The team adapted their previous protein-membrane model, which was inherently one-dimensional, and expanded it to convey complex, two-dimensional details. What sets the new model apart is its ability to incorporate "anisotropic" interactions, meaning it accounts for directional differences in how proteins and lipids interact. This is critical for replicating the unique lipid patterns that form around different proteins and for understanding how these patterns influence biological functions.
To demonstrate the power of their model, the researchers applied it to two biologically significant systems: the RAS-RAF complex and G Protein-Coupled Receptors (GPCRs). The RAS-RAF complex plays a pivotal role in cell signaling and is often implicated in numerous forms of cancer. Anchored to the cell membrane, it interacts with specific lipids to regulate cell growth and division. GPCRs are integral membrane proteins that span the entire lipid bilayer and are involved in many critical processes, such as responding to adrenaline or other signals. These proteins are also the target of approximately 30% of all U.S. Food and Drug Administration-approved drugs.
The team's new model successfully replicated the distinct lipid patterns around the RAS-RAF protein complex, providing insights into how these interactions influence its function. And modeling the lipid environment around a specific GPCR allowed the researchers to explore how the protein's active and inactive states affect its surrounding lipids.

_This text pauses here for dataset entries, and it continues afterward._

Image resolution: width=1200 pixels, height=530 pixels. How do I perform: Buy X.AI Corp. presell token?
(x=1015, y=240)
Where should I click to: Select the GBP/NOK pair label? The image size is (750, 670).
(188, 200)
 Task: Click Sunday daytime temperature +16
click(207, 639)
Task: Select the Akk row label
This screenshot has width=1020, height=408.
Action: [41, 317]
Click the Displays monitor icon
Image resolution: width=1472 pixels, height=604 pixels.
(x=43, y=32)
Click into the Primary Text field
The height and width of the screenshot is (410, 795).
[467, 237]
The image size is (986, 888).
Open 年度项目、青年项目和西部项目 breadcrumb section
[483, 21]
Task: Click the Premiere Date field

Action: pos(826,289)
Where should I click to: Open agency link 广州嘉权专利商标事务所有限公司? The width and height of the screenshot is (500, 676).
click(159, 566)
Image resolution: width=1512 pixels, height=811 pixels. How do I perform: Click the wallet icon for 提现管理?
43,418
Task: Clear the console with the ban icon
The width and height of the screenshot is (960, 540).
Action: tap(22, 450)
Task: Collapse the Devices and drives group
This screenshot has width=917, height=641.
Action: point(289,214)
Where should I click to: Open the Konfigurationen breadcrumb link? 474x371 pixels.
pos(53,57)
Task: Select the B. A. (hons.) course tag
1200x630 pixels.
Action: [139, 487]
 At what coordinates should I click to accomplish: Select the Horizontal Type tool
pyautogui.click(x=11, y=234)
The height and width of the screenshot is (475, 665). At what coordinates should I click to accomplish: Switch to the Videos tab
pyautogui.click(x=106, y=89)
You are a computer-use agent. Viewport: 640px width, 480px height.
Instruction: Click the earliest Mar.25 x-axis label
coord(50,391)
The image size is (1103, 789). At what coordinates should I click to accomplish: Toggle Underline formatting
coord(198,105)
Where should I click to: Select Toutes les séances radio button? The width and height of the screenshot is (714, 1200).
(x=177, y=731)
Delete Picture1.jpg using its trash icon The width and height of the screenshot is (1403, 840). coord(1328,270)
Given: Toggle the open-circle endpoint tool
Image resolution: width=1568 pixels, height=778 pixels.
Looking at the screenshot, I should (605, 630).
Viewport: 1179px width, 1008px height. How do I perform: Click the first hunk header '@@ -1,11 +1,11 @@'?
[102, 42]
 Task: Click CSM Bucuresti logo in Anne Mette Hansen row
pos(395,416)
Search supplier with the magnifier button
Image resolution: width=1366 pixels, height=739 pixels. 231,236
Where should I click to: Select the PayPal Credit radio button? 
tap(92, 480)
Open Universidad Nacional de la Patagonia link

One of the biggest advantages of this new approach is the ability to bridge two traditionally separate scales of study: molecular dynamics simulations - which are highly detailed but limited to tiny systems and short timeframes - and continuum models, which can simulate much larger systems but often lack molecular detail, according to the team.
By combining the strengths of both, the model allows scientists to study protein-membrane interactions on scales that are biologically relevant, both in size and time, opening the door to phenomena that were previously out of reach using current computational methods, such as how proteins aggregate or how they recruit specific lipids, Carpenter said.
"Large-scale protein-protein interactions within the cell membrane is an area that the community is just starting to embrace and appreciate the importance of, so we are well positioned to contribute to the field," Carpenter said. "The code is in the process of being open-sourced, and we are encouraging other groups to use it. The model has been presented at several conferences, where it has attracted great interest."
Researchers said the insights gained through the model could lead to breakthroughs in drug development, as membrane proteins are key players in many diseases, and understanding their lipid environments and how a protein organizes its surrounding lipids might help scientists design drugs that disrupt harmful interactions or enhance beneficial ones.
Additionally, the work highlights the value of interdisciplinary approaches - by integrating advanced mathematical models with biology and data from molecular simulations, the researchers have created a tool that could enhance basic understanding of cellular dynamics.
Team members said there is still additional work to be done; while the current model focuses on flat membranes, real cell membranes curve, bend and have regions with varying stiffness. Future studies could extend this approach to incorporate these features, making the simulations even more realistic. The researchers added that as experimental techniques continue to improve, they will be able to test and refine these models against real-world data, likely leading to even greater insights into the complex dance of proteins and lipids within cells.
Co-authors included LLNL scientists Jeremy Tempkin, Tugba Ozturk and Helgi Ingólfsson, former LLNL computer scientist Tomas Oppelstrup, now of Cerebras, and former Lab scientist Liam Stanton, now an associate professor at San Jose State University.